Отсюда – наравне с великим поэтом и драматургом Бертольтом Брехтом – у нас есть и случай Бертольта Брехта. И этот случай касается всех граждан, которые хотят жить в общем с поэтами мире. Его нельзя оставить на усмотрение кафедр литературоведения, оно подлежит ведению и тех, кто изучает политику. Хроническое дурное поведение поэтов и художников было политической – и иногда моральной – проблемой, начиная с античности. В нижеследующем обсуждении нашего случая я буду придерживаться двух тезисов, о которых уже упоминала. Во-первых, хотя в принципе Гёте был прав и поэтам позволено больше, чем обычным смертным, поэты тоже могут согрешить так тяжко, что им придется нести полное бремя вины и ответственности.

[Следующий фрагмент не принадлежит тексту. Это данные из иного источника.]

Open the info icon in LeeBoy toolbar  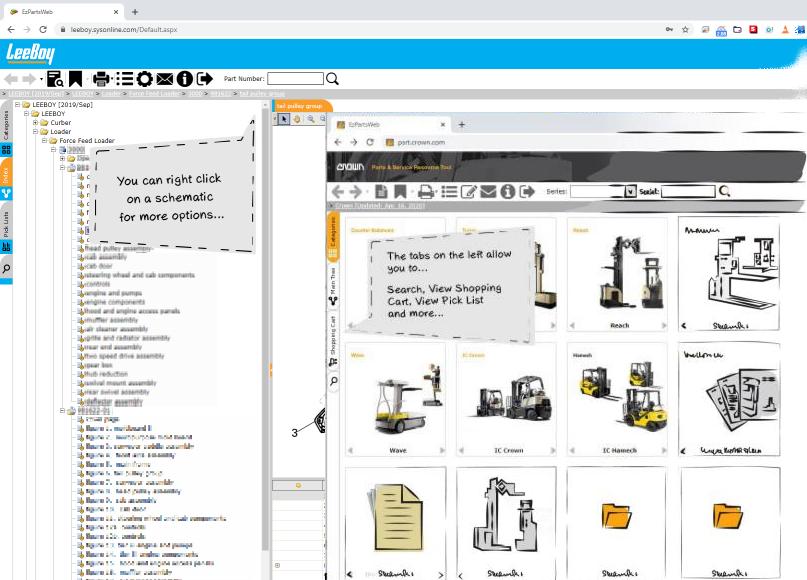click(185, 78)
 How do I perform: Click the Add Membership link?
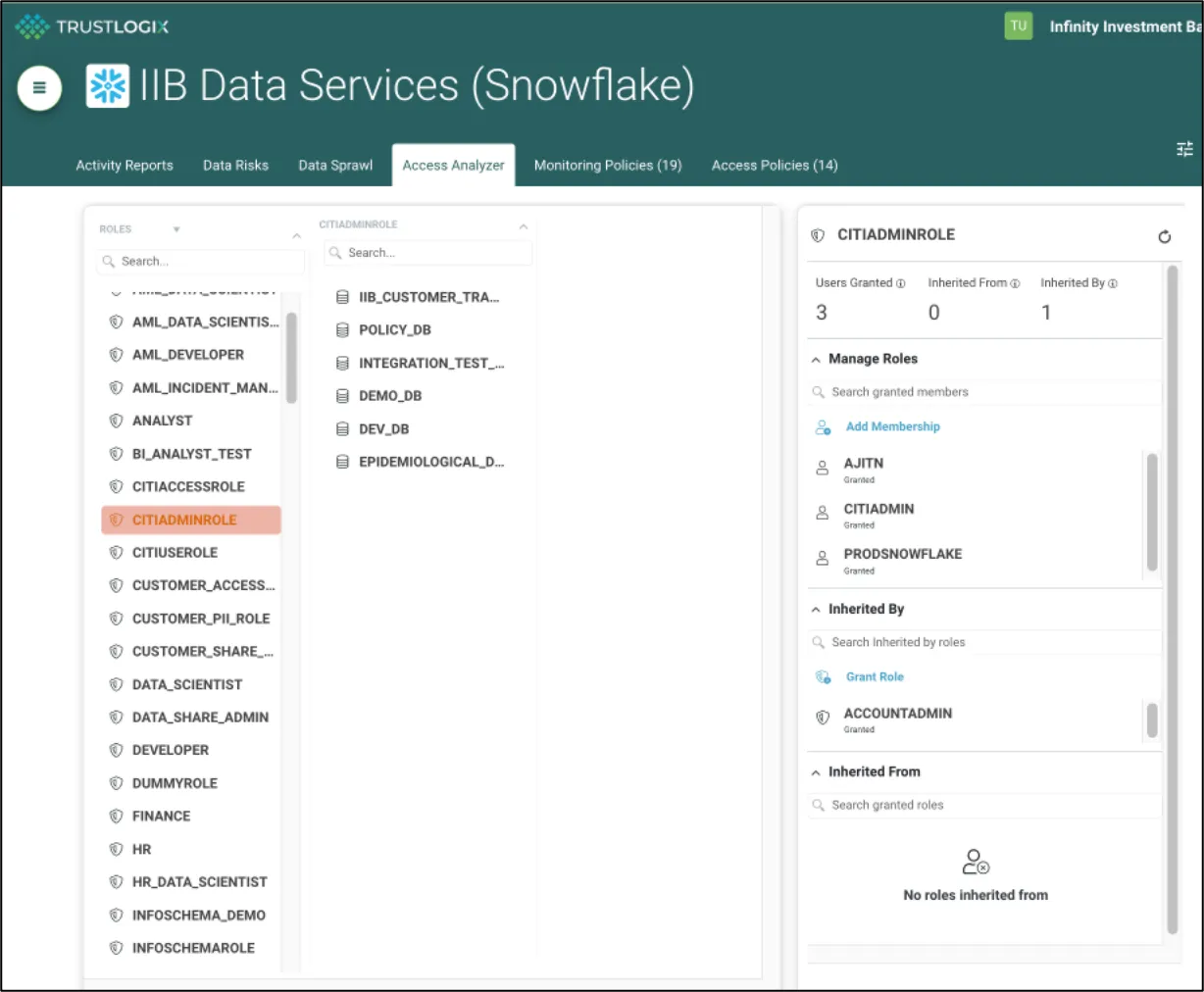(892, 426)
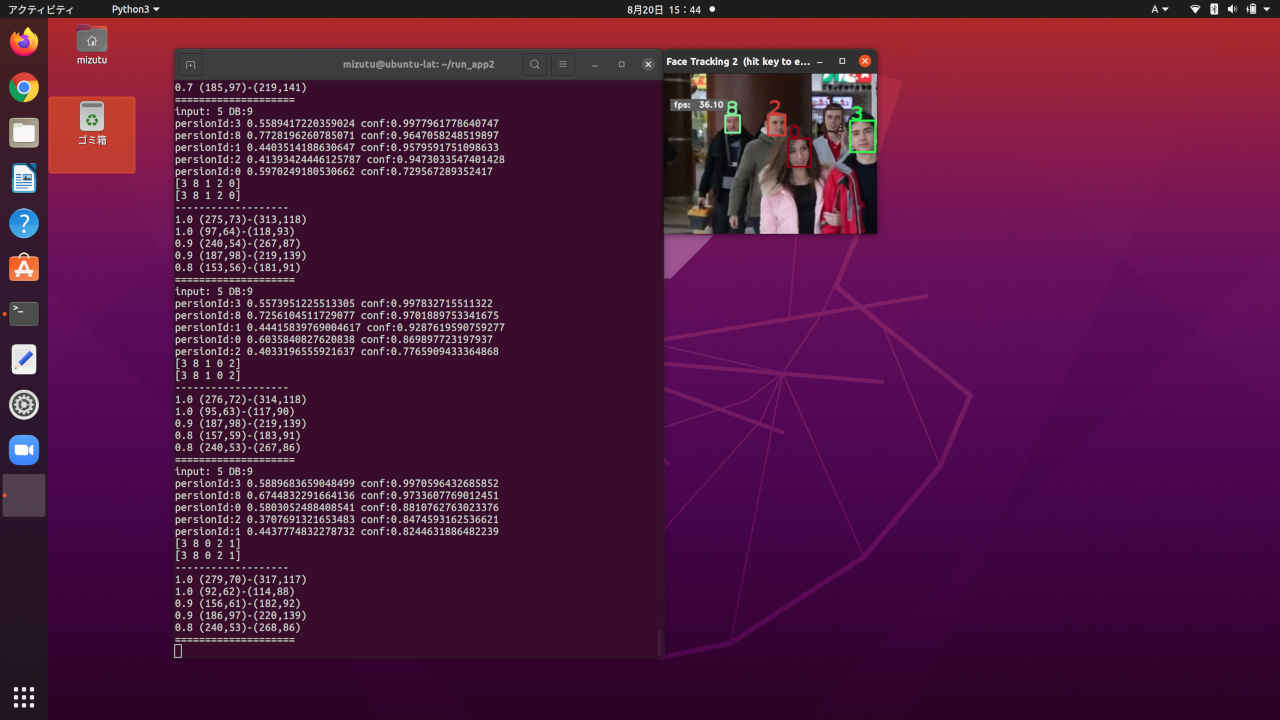Launch LibreOffice Writer from dock
Image resolution: width=1280 pixels, height=720 pixels.
[x=24, y=179]
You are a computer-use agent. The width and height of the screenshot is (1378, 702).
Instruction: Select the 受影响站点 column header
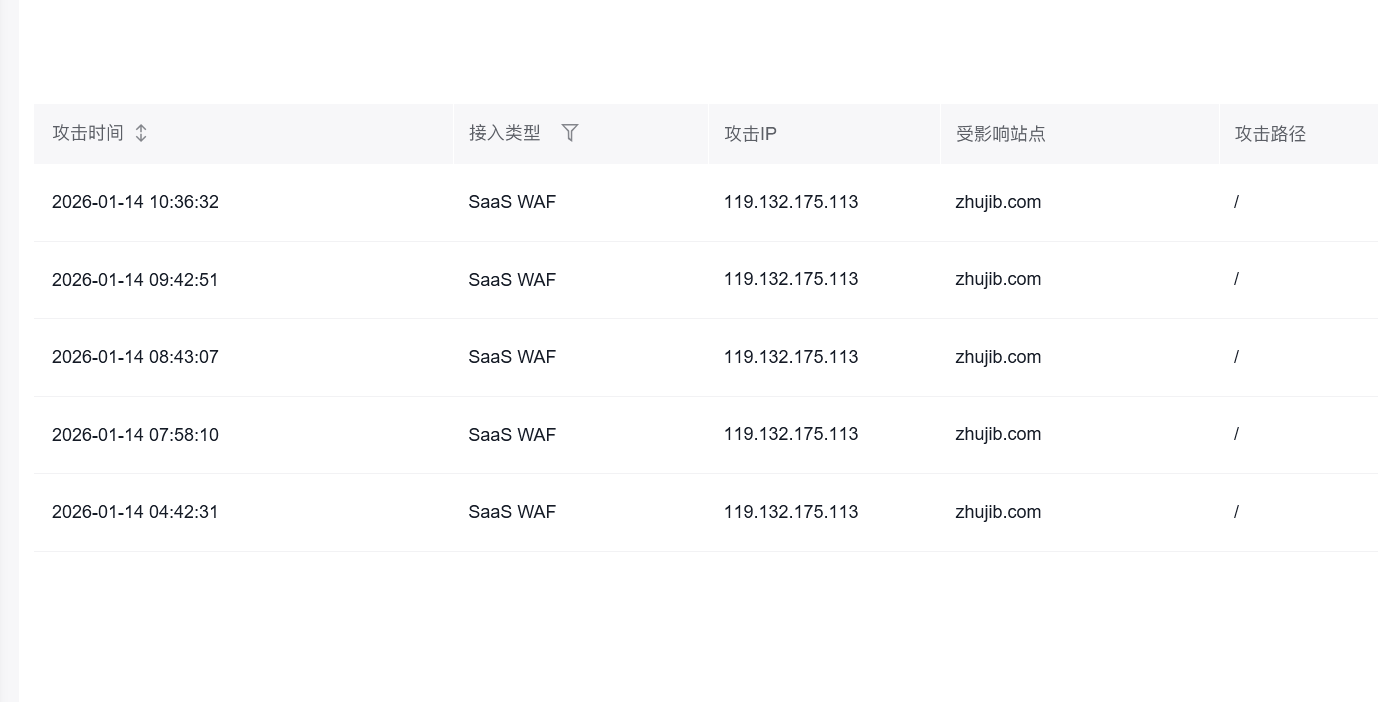point(1000,134)
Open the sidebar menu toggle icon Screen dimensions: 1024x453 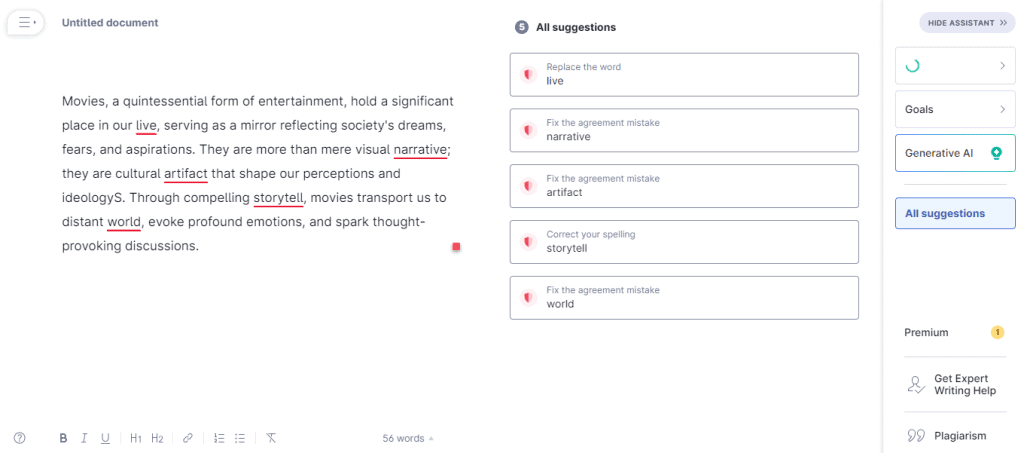(26, 22)

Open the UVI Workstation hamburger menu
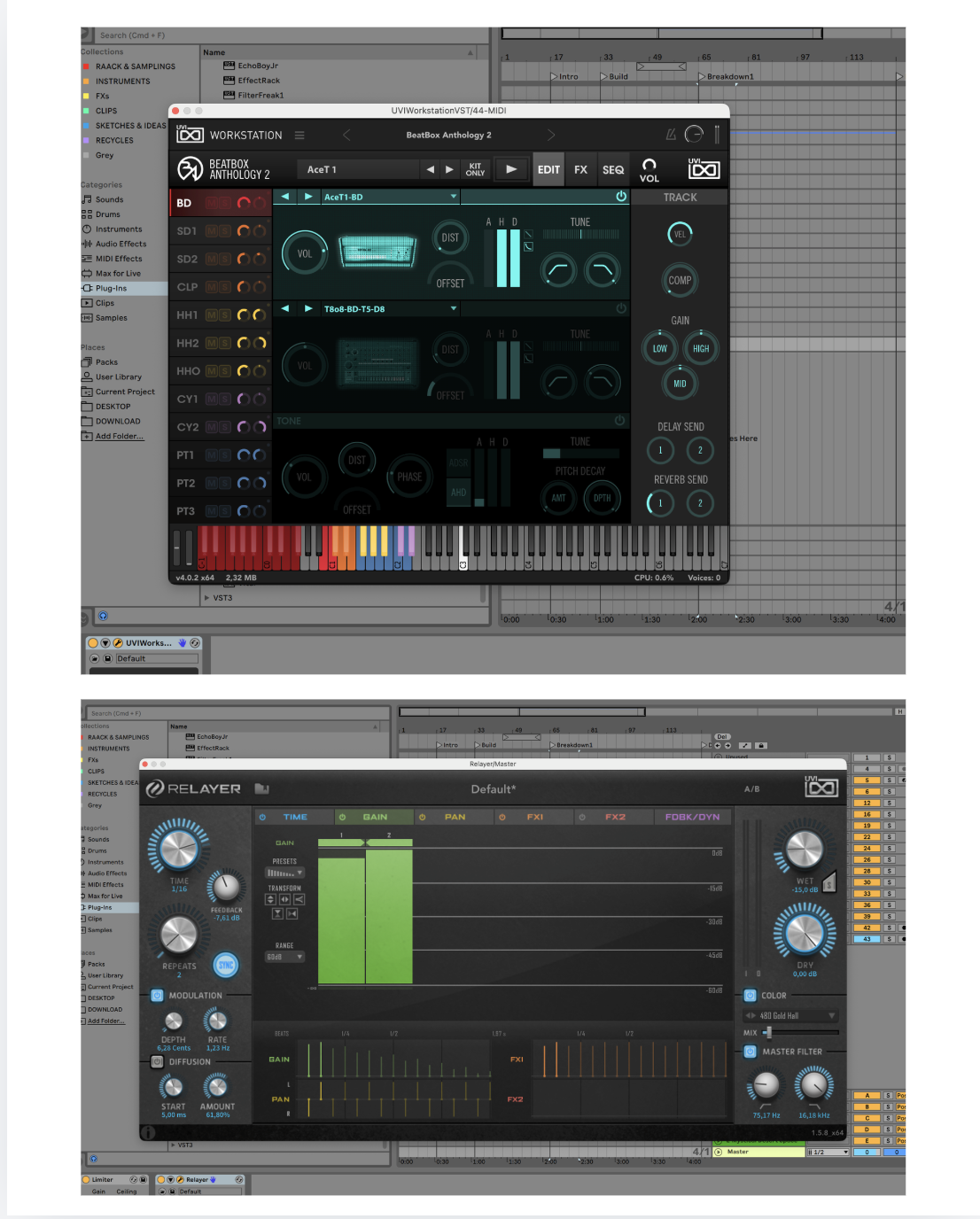[299, 135]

И, во-вторых, единственный способ однозначно определить тяжесть их грехов – это прислушаться к их поэзии; что значит, как я предполагаю, что способность написать хорошую строчку не целиком принадлежит самому поэту, но нуждается в некотором содействии – что способность эта ему доверена и он может ее лишиться.
Для начала я должна привести несколько – очень немного – биографических фактов. Нам незачем вдаваться в личную жизнь Брехта, относительно которой он был сдержаннее – менее словоохотлив, – чем любой другой писатель двадцатого века (а сдержанность, как мы увидим, была одним из его достоинств, многих достоинств), но именно поэтому мы обязаны обратить внимание на редкие биографические намеки в его стихах. Брехт, родившийся в 1898 году, принадлежал к поколению, которое можно назвать первым из трех «потерянных». Люди его поколения, вступившие в мир в траншеях и на полях сражений Первой мировой войны, изобрели или присвоили этот термин, чувствуя, что стали непригодными для нормальной жизни; нормальность оказалась бы предательством того ужаса и того товарищества посреди ужаса, которые превратили их в мужчин, и, чтобы не предавать то, что несомненнее всего было их собственностью, они предпочли стать потерянными – как для мира, так и для самих себя. Эта позиция, общая для ветеранов всех стран, превратилась в своего рода духовную атмосферу, когда за ними последовали еще два таких же «потерянных» поколения: первое, родившееся лет десять спустя (в девятисотые годы), узнало – из довольно убедительных уроков инфляции, массовой безработицы и революционных беспорядков – непрочность всего, что еще уцелело в Европе после четырех лет бойни; следующее, родившееся спустя еще десяток лет (в десятые годы), для вступления в мир получило на выбор нацистские концлагеря, испанскую гражданскую войну или московские процессы. Три эти группы, годов рождения приблизительно 1890–1920-х, были достаточно близки по возрасту, чтобы во время Второй мировой войны образовать единую группу – как солдаты или как эмигранты и изгнанники, как участники движения Сопротивления, или как узники концлагерей и лагерей смерти, или как гражданские лица под ливнем бомб, те жители разрушенных городов, о которых Брехт за несколько десятилетий перед тем сказал в стихотворении:
Мы жили, легкое поколение
В домах, считавшихся крепостями
Мы возвели башни Манхэттена
И тоненькие антенны, развлекающие
Атлантический океан.
От наших городов останется то, что сквозь
них проходило, – ветер!
Дом радует гостя: гость его покидает.
Мы знаем, что мы мимолетны
И после нас не настанет ничто, о чем стоило бы говорить.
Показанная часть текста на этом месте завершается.